Correu pelo corredor lateral do salão, empurrando a porta com violência, ignorando os olhares, ignorando até a própria respiração descompassada que parecia falhar a cada segundo.
E então, no instante em que ela havia começado a correr, um som bem alto pôde ser ouvido por todo o salão atrás dela.
— “Pfff... HAHAHAHAHAHAHA!!” — Vellatrice não segurou mais. Gargalhou alto, como se tivesse esperado por aquele momento a vida inteira. Suas mãos seguravam a barriga enquanto ela quase se dobrava de tanto rir. — “Isso... isso é real?! A nossa irmã prodígio... invocou... uma fadinha de brinquedo!!”
Outros nobres se entreolharam, tentaram conter... mas cederam.
— “HAHAHAHA!!”— “Deus... que vexame!”— “Inacreditável... eu jamais pensei que viveria pra ver isso...”

Diversos outros davam alfinetadas ainda mais dolorosas mais que não escaparão aos ouvidos de Lysielle enquanto ela corria.

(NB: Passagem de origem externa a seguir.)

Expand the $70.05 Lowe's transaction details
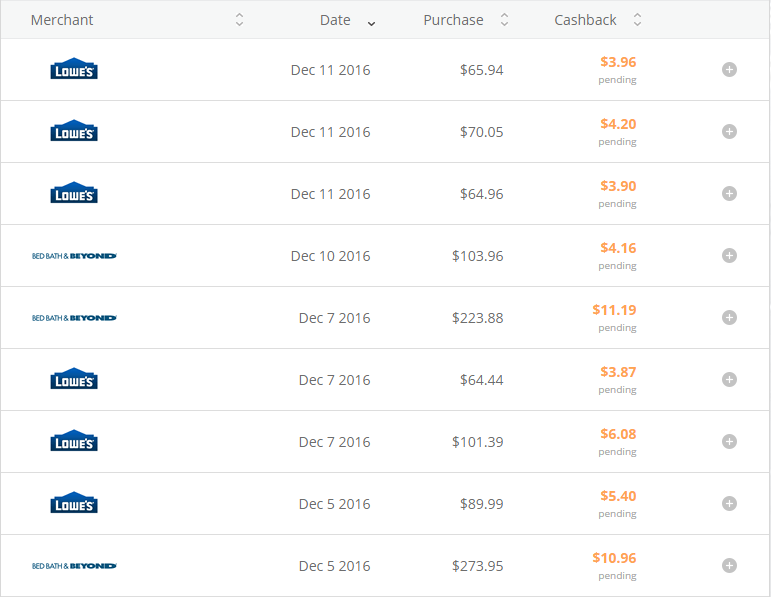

O riso se espalhou como uma praga, ecoando por todo o salão. Algumas damas escondiam a boca com os leques, outras não se davam sequer ao trabalho. Homens riam, cochichavam, zombavam sem qualquer pudor.
Caine soltou um suspiro debochado, olhando de lado:
— “Patético...” — sussurrou, antes de virar o rosto, fingindo indiferença, mas deixando claro seu desprezo.
Os risos e comentários só pararam rápido pois a própria Lady Elowen parecia insatisfeita, seu olhar severo pôs tanta pressão sobre os nobres que eles se calaram no mesmo instante e a cerimônia pôde prosseguir.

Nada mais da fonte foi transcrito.